Posted by: Jimmy60 | Dec 26, 2006 2:41:47 PM
Thats right Tom, Growing up with Dick Trickle as a local hero it'd sure be nice to hear "wingtip warrior"!
Posted by: Tbfka#5 | Dec 26, 2006 3:14:35 PM
Pappy, if memory serves me correctly, Wade died in a test that was part of the development of the Goodyear safety inner liners, not merely in a performance-related activity. So his death was truly a sacrifice of an altruistic nature, not merely a "line of duty" statistic.
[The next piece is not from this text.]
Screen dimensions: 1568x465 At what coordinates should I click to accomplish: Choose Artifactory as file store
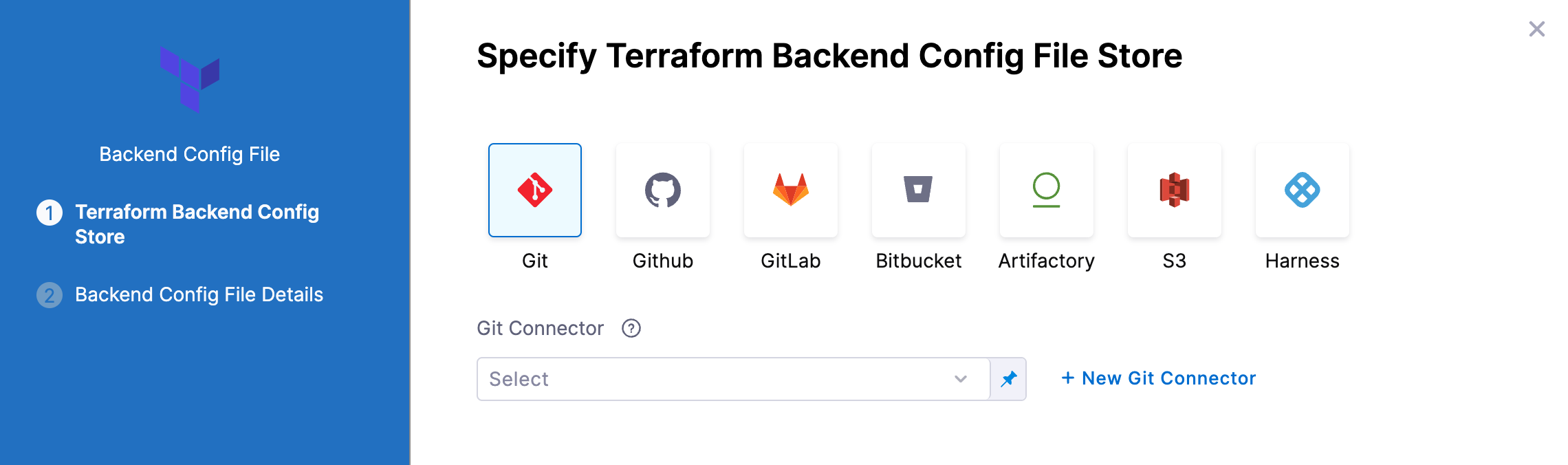[x=1047, y=190]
Posted by: David Green | Dec 27, 2006 11:10:47 AM
A good insight into the tedium of testing. Mike Hill's comment warrants a response - yes, teams try to get a clean lap, but therein lies a problem with testing; races are won on running fast in "dirty" laps; it's in the draft, dirty air, where races are won. This is what I never like about testing - far too much effort is wasted on clean laps when the drivers and teams should be working exclusively on running in dirty air.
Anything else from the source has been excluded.